I am in love with this collection, admittedly, but one of my favorites, possibly due to my enduring Yeats obsession, has to be

"Rosicrucian Machinery"

The past torches itself like a mummy, dear but misremembered.
What did you manage to remember of your day at the beach,
blood in the sand? We're close enough to touch the bull's horn
with a gasp. Of course I pity a boy among crows. A spectator
trawling for the roundest metaphor to counterweight the stabbing
air. What gives, or gave, to get us here, what wired fluorescence?
The treelike nerves to become all things. Turned in, reflected,
postponed. (46)

Thursday, May 16, 2013

Post-Structuralism

I'm reading This Is Not A Pipe in preparation for my review of S/Z in July. I'm also reading and reviewing Meteoric Flowers next month and there is a sense that these texts are interconnected. The threads curve out from the images in the texts to form a structure that is anti-formal. A post-structure that rejects formal aesthetics in an attempt to move beyond "words and things" or rather to counter the way in which language itself becomes conflated with the ideas it seeks to represent. This is the dominant idea within The Order of Things--linguistic orders construct reality and become static things rather than fluid ideas. This is writing as noun rather than verb. The IS rather than is-ing.

I'd rather think of writing as a verb. I think this helps us to remember that all writing, all language use, is representational. It is a thing but it is also a doing. As my dear friend said to me, "an old antagonism exists between those who assign priority to nouns and those who assign priority to verbs; nouns = gods, verbs = tricksters..."

###

REQUIRED ACTIONS:
a. Transcribe part of the blog passage, starting with "What did you" and going on through "what wired fluorescence?".
b. In the blog passage, which book is the writer reading to prepare for the review of S/Z?
c. Resume the blog passage right after its final sentence, in the same voice.
The records come from a source other than the blog passage.

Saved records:
###

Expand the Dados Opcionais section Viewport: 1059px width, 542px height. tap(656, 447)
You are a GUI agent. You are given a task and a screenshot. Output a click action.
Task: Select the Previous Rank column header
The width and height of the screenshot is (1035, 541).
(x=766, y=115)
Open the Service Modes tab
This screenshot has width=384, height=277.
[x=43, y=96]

###

RESULTS IN ORDER:
a.
What did you manage to remember of your day at the beach,
blood in the sand? We're close enough to touch the bull's horn
with a gasp. Of course I pity a boy among crows. A spectator
trawling for the roundest metaphor to counterweight the stabbing
air. What gives, or gave, to get us here, what wired fluorescence?

b. This Is Not A Pipe

c.
Let's be tricksters.


Tuesday, March 19, 2013

The only thing

This blog isn't about my life, it's about my writing, and I try not to proselytize, but sometimes my life and my writing intersect and I can't help myself. So, after reading countless blogs and reports, I'm just going to say this about the incident in Steubenville, with thanks to my friend Kate for boiling it down to its most basic core:

"When you see a human being passed out on a cold concrete floor, alone, all you have to do is pick her up, maybe put her in a chair. Perhaps, if you are in a really kind mood you could find her phone, dial the number for Home, and let someone know where she is.

What you don't do is rape her.  And then take photos.  And then text the photos to your buddies.  And then make jokes about it.


How did rape ever become an option for how to handle a human being in distress?"

Sunday, February 24, 2013

Insert Futile Existential Rant Here

I'm currently trying to do too many things at once. I'm also a ridiculous, perfectionist, control freak so this juggling act is making me somewhat crazy. At some point I'll be back here playing with form and structure in flash fiction stories of failed romance but I honestly don't know when that will be. À bientôt!